What is it that makes you, jazz, such a bastion of testosterone? Is it your uselessness in social situations that drives women away, or the fact that women don’t dig you, which makes you socially useless? Is it all that jabbering on and on, one improvised solo after another, that wrestles endlessly with the chord changes? Is it the preponderance of instrumental art, with too great an absence of the actual human voice? Or is it the fact that the mega-jazz-fans are somehow likely to have spare tires and bald heads and a penchant for making weird, ecstatic faces when a baritone saxophone player hits a particularly tasty flatted-five in the middle of a solo?

I don’t know why jazz is so inhospitable to the fairer sex, but I merely know that it’s true. Even in 2011, jazz is the ultimate boys’ club. And, friend, that’s the last thing a guy like me wants or needs.

My music students know they have to learn you, yet they play you with the same relish reserved for enjoying a nice long swig of Robitussin.

I teach kids how to sing and play you, jazz, and I could not be prouder. What could be better than giving young people a rich appreciation for Duke Ellington and Charlie Parker, for Wayne Shorter and Shirley Horn?

Yet when my ever-so-polite students get done turning in careful, clinical versions of “Good Morning, Heartache” or “Doxy”, they turn to me and ask, “Have you heard Sharon Jones and the Dap-Kings?” or “What do you think about trying ‘Jessica’ by the Allman Brothers?” And they ask these questions with exactly the kind of longing that I wish they could put into the Billie Holiday song we just finished working on.

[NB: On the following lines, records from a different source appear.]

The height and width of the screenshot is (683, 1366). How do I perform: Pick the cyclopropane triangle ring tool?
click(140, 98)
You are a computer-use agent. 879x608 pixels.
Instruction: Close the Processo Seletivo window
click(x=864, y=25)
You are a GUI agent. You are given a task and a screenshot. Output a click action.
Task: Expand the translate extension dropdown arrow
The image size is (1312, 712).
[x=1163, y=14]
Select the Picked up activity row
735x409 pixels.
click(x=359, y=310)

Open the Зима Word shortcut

Worse, jazz, is that the only honest answers to these questions are: “Yes, I absolutely love Sharon Jones! Which tune should we try?” and “Are you kidding? ‘Jessica’ is a perfect song for this band!” Because I am incredibly enthusiastic about rock and soul. Why shouldn’t I be? It is, after all, the music that emerged from jazz with such power and clarity, mid-century, as well as the music that was the soundtrack for the young lives of everyone my age. I feel it inside me as much as I feel you.

Do you see how easy it would be, how crowd-pleasing it would be in my classroom, to set aside Duke Ellington in favor of John Mayer or Stevie Wonder? Ella traded for Adele?

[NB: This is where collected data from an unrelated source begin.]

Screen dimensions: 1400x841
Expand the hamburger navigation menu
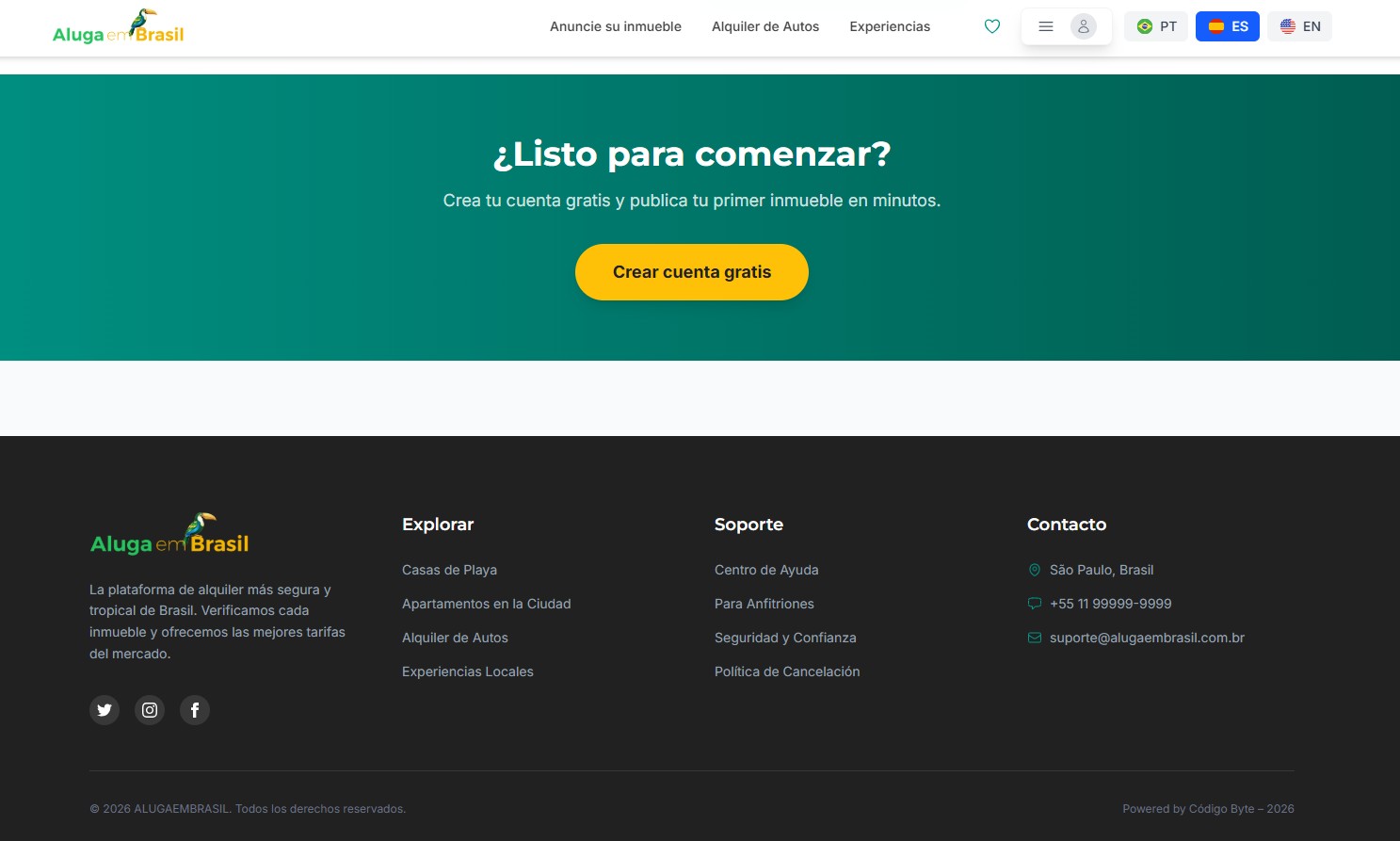click(1045, 26)
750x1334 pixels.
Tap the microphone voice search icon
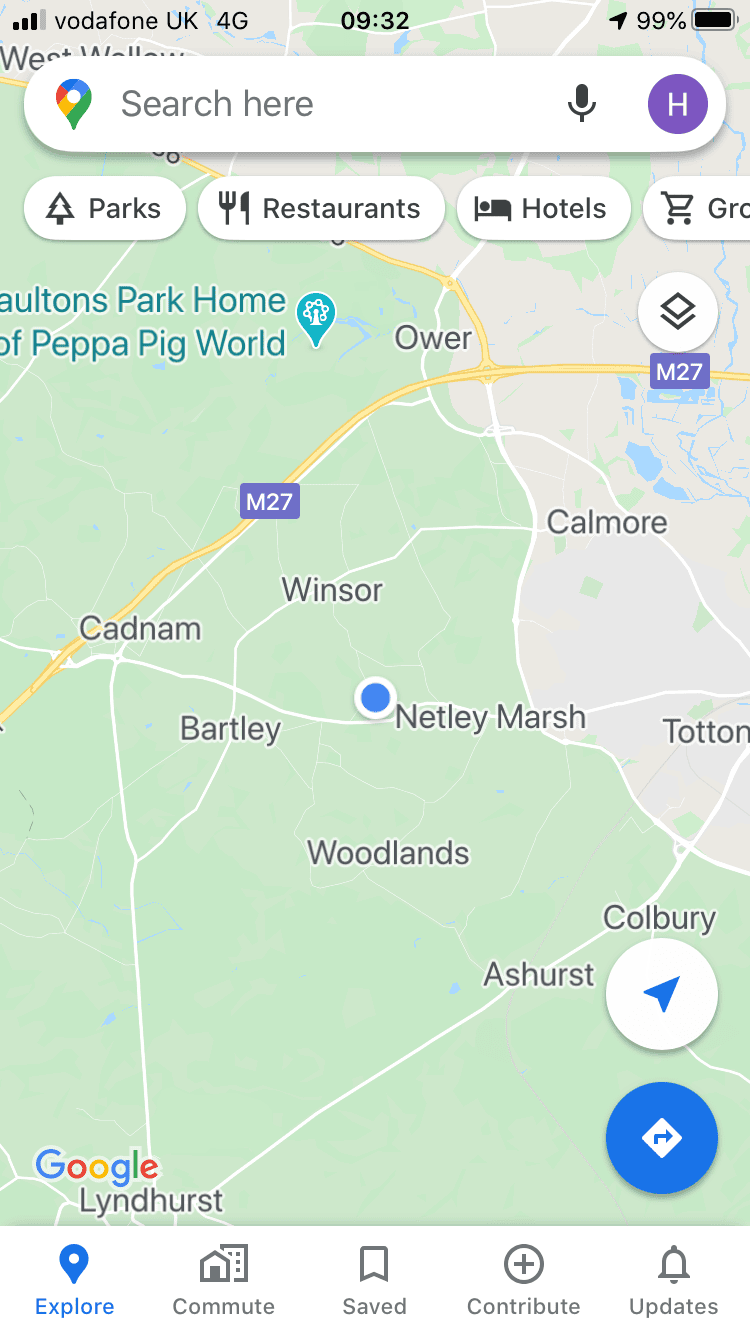click(582, 104)
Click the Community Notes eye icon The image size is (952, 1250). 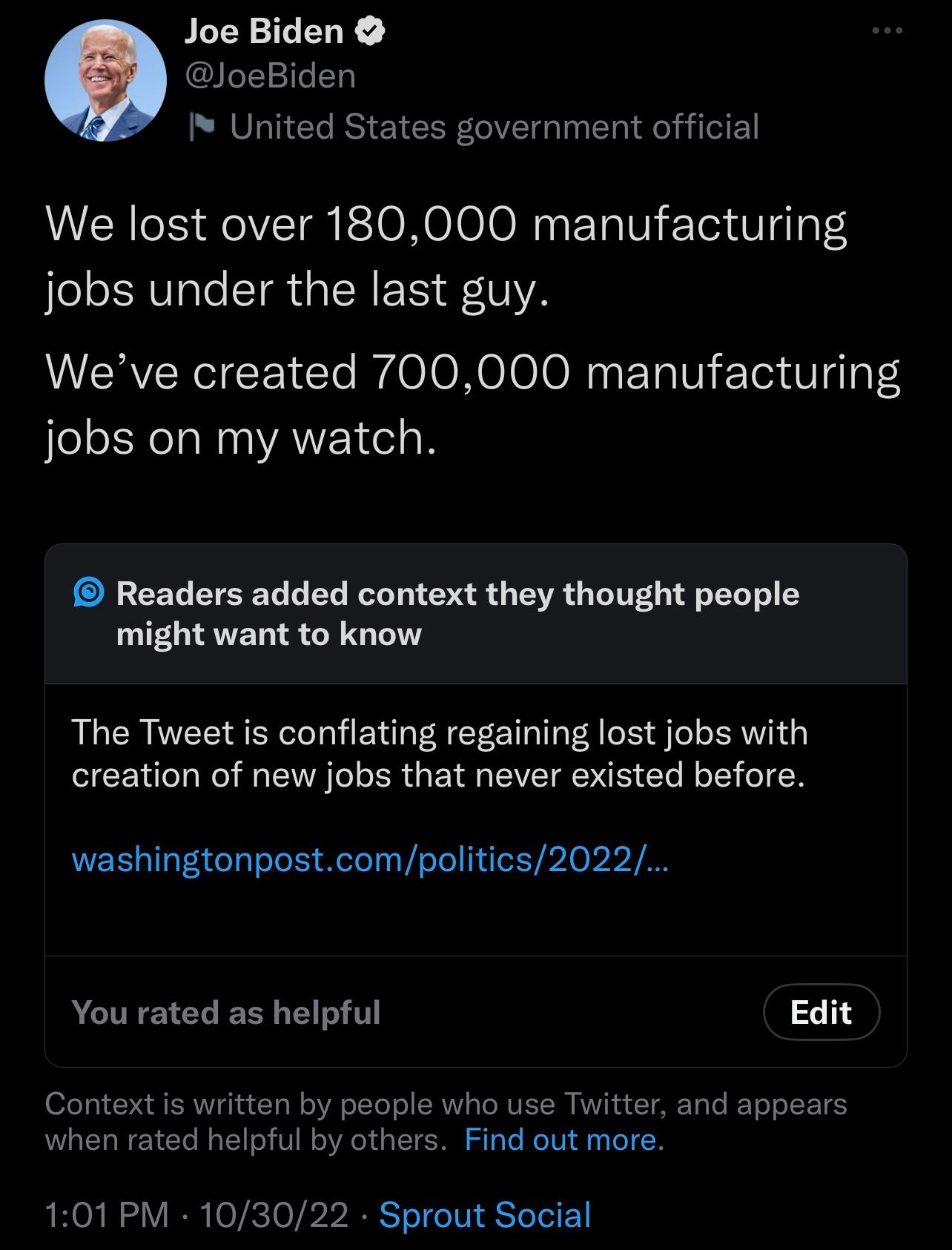[x=89, y=594]
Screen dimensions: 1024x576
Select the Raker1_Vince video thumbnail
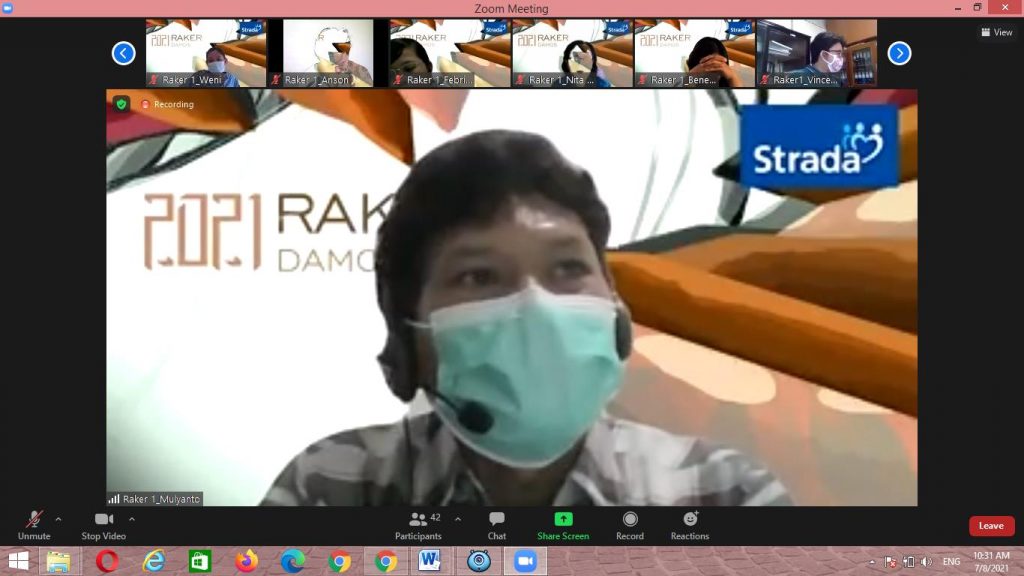[x=817, y=53]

But, jazz, how could I? Adele is a fine singer, but do I seriously believe she is an Ella Fitzgerald? Does anyone? As much as my students relish getting to perform a song that’s on the radio, even they know they’ve got more to learn from “How High the Moon”.

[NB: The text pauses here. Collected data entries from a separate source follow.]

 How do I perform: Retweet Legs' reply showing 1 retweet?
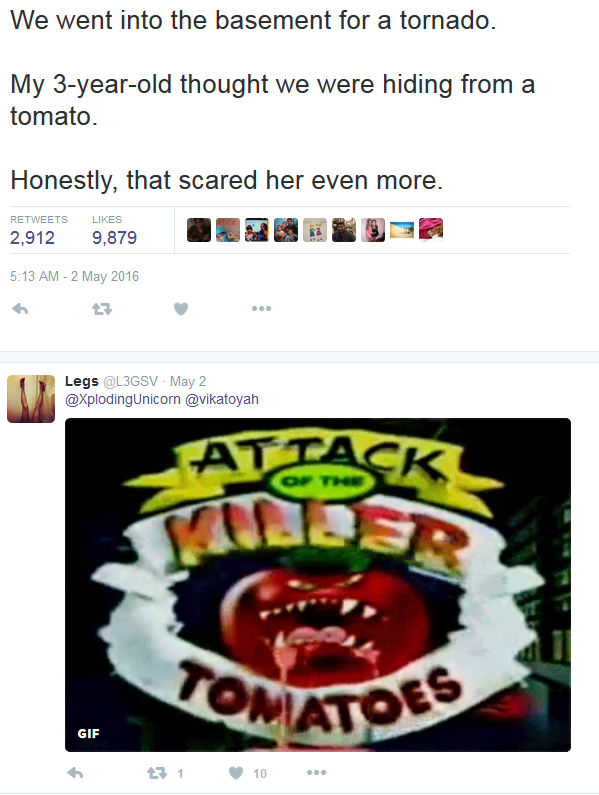(x=164, y=773)
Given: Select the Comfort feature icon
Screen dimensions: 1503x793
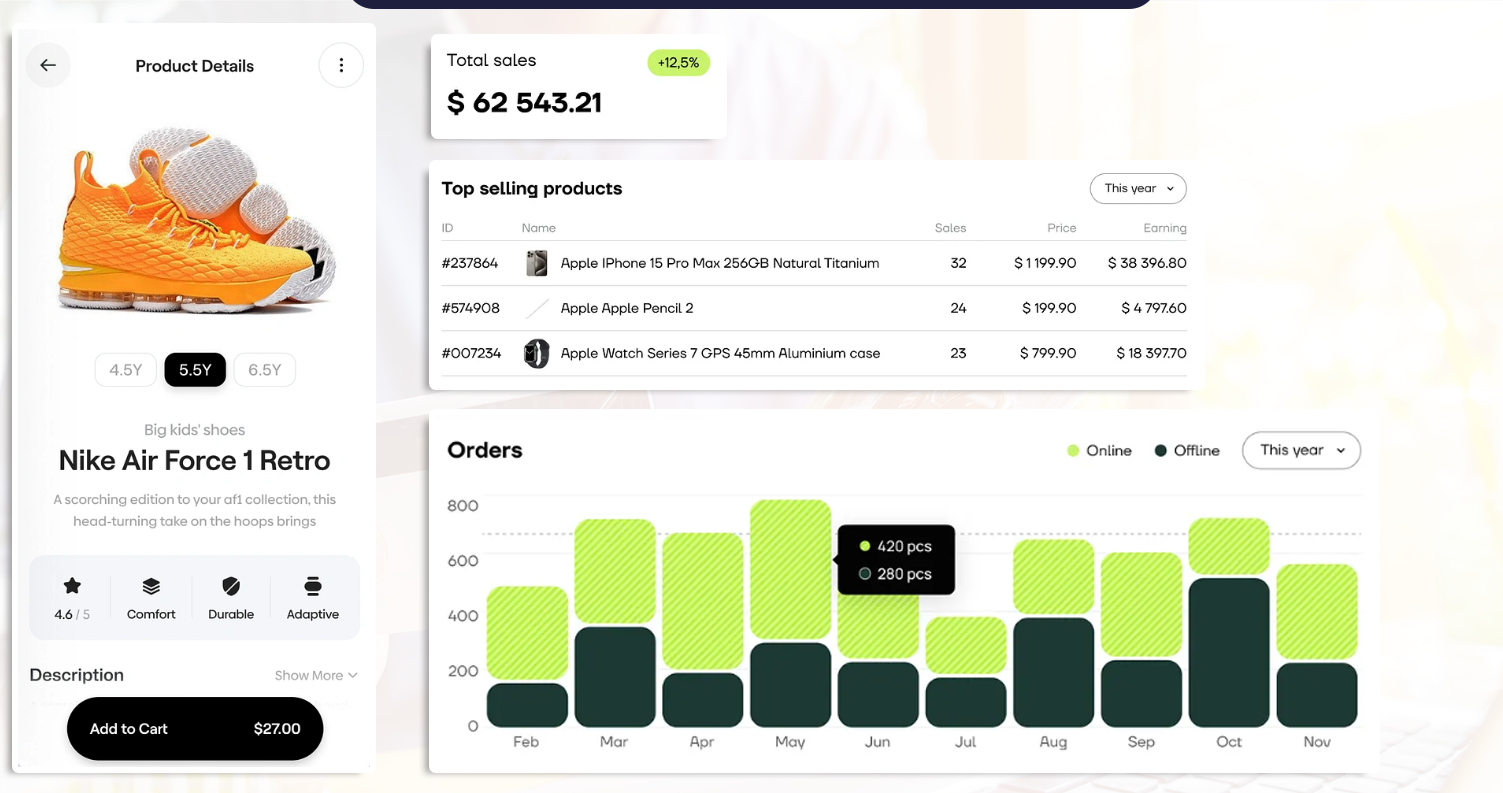Looking at the screenshot, I should point(151,588).
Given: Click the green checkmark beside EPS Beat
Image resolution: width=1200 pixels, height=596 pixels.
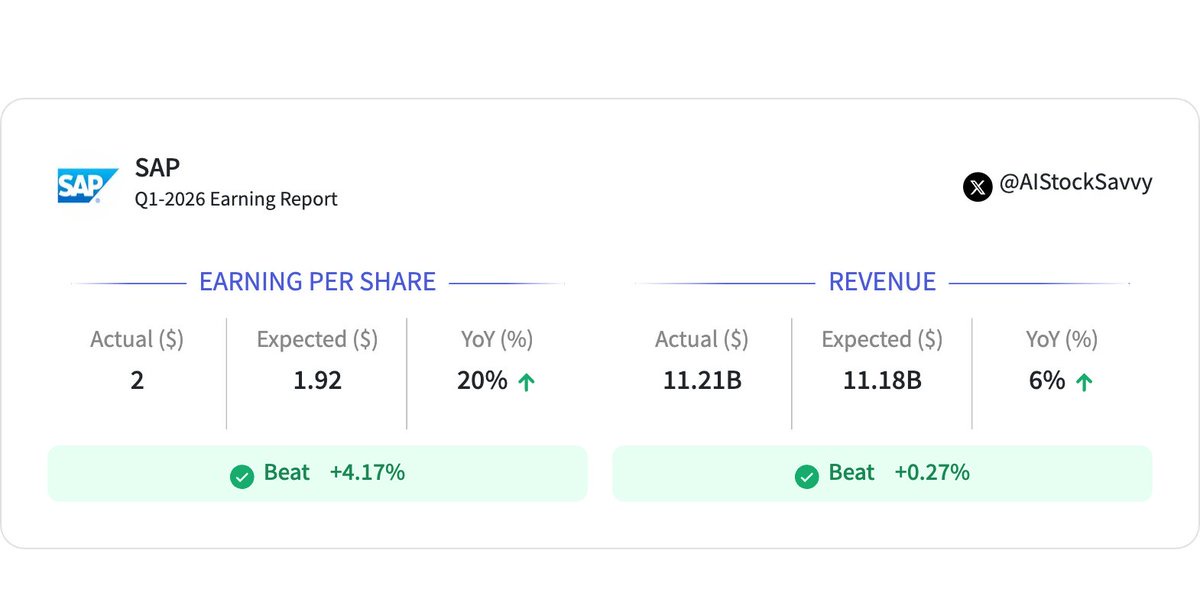Looking at the screenshot, I should (x=241, y=475).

As much as I love a driving piece of guitar rock when I’m rolling down the windows of my car, nothing feeds me like the crackle of a brisk piano solo. After five or more years of Lil Wayne singles on the radio, I’m not really all that curious about the future of pop music. But I am riveted by where you are going, jazz. All these years and you still hold me under your spell. I love the arrangements of John Hollenbeck, the keening fire of Rudresh Mahanthappa, the earthy pulse of William Parker, and the eerie cool of Gretchen Parlato. I want more of Steven Bernstein’s humor and a whole lot more of Aaron Parks’ tunes.

So maybe I’m not going anywhere. Maybe my heart remains true. Maybe—despite the days when I can see myself cut loose from you, carefree somehow, just regular folks, finally as popular as I’ve always dreamed—we’re bound together by our history and by something else, too.

Dang, jazz, who am I fooling? I still love you. I’ll love you forever. Flaws and all. C’mere, baby. Sing to me, please.